Most car batteries are made from lithium ions, an expensive and fast-disappearing material.

A team of US and Canadian researchers has developed a battery that could be used in cars and power tools using fiber from hemp, the inner bark of the plant that often ends up in compost.

Hemp fiber also has other uses, such as making cloth, paper, and even bricks. And most importantly, in a sustainable way, since this plant consumes little water and produces a large amount of fiber in a short period of time, which makes it more profitable and sustainable than other plants used for the same purposes, such as cotton or eucalyptus.

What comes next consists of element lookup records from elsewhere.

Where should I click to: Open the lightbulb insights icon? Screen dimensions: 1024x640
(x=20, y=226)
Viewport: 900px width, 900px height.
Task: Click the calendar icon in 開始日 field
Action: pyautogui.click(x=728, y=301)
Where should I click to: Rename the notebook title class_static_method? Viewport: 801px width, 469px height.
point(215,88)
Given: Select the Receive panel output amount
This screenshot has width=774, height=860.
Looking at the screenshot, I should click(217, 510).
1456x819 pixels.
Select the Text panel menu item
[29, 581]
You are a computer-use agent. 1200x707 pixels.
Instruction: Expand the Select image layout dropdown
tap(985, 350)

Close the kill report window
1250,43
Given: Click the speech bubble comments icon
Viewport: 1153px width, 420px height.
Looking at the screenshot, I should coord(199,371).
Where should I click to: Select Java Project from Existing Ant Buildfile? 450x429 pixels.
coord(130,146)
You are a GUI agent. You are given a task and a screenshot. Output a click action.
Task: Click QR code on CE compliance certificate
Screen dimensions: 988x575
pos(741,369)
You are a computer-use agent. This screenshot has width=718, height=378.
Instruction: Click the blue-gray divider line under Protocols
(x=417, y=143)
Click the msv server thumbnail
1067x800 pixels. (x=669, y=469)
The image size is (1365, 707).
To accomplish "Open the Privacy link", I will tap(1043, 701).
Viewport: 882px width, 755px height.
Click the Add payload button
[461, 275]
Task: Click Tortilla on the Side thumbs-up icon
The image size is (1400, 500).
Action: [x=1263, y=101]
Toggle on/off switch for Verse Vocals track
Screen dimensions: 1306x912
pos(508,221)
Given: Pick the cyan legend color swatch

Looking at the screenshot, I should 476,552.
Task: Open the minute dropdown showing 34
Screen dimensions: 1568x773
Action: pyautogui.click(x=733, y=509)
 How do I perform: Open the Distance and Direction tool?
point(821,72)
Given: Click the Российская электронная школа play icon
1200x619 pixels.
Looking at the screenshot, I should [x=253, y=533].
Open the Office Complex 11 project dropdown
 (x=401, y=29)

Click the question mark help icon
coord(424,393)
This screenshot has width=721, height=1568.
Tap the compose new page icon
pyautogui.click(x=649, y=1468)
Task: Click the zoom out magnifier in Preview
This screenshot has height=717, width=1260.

They have cooked the woody pulp into carbon nanosheets, which they have used to build supercapacitors on par with or better than graphene, the industry standard.

Graphene is a synthetic carbon material that is lighter than aluminum foil and bulletproof, but its manufacture is prohibitive.

Inventor David Mitlin explains to the BBC.
We’re making graphene-like materials for a thousandth of the price, and we’re doing it with waste. Mitlin, a chemical engineer, first published a description of his team’s battery in the ACS Nano magazine as early as 2014.

More recently, YouTuber Rober Murray put the hemp battery to the test against a lithium-ion battery and found it to be 8 times more powerful!

Tesla’s new million-mile battery is made with lithium-iron phosphate, which is supposed to last twice as long as conventional lithium-ion batteries.

Although it is more abundant and cheaper than lithium-ion, lithium-iron phosphate cannot compete with hemp, since hemp would be more powerful, much cheaper and, most importantly, a renewable source.